Dataset entries
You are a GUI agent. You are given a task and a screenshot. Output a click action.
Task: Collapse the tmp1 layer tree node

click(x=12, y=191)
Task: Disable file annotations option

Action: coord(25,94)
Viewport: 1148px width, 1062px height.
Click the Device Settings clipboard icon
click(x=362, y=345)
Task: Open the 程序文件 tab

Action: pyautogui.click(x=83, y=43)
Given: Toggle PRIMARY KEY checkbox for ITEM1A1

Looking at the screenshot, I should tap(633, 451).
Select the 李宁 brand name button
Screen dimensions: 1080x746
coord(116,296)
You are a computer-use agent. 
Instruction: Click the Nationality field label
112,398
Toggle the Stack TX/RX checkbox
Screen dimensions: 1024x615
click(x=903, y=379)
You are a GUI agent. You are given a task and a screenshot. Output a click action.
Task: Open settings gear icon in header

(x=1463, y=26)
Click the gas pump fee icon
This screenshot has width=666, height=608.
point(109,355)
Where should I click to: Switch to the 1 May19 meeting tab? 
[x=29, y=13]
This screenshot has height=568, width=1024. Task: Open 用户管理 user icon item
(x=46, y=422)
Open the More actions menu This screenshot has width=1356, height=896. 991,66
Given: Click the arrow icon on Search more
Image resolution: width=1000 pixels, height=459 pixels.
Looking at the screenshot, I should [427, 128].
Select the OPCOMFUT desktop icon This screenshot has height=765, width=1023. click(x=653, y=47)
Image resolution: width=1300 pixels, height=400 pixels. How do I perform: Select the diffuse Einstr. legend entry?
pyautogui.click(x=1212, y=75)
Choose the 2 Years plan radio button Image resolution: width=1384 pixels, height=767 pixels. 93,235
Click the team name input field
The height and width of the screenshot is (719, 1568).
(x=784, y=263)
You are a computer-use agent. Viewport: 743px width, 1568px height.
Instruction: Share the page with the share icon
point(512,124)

- **Task instructions**:
Set down exactly the lines of the data above, beginning with the line that has "Click the Device Settings clipboard icon" and ending with the line that has "Given: Click the arrow icon on Search more", and no others.

- **Answer section**:
Click the Device Settings clipboard icon
click(x=362, y=345)
Task: Open the 程序文件 tab

Action: pyautogui.click(x=83, y=43)
Given: Toggle PRIMARY KEY checkbox for ITEM1A1

Looking at the screenshot, I should tap(633, 451).
Select the 李宁 brand name button
Screen dimensions: 1080x746
coord(116,296)
You are a computer-use agent. 
Instruction: Click the Nationality field label
112,398
Toggle the Stack TX/RX checkbox
Screen dimensions: 1024x615
click(x=903, y=379)
You are a GUI agent. You are given a task and a screenshot. Output a click action.
Task: Open settings gear icon in header

(x=1463, y=26)
Click the gas pump fee icon
This screenshot has width=666, height=608.
point(109,355)
Where should I click to: Switch to the 1 May19 meeting tab? 
[x=29, y=13]
This screenshot has height=568, width=1024. Task: Open 用户管理 user icon item
(x=46, y=422)
Open the More actions menu This screenshot has width=1356, height=896. 991,66
Given: Click the arrow icon on Search more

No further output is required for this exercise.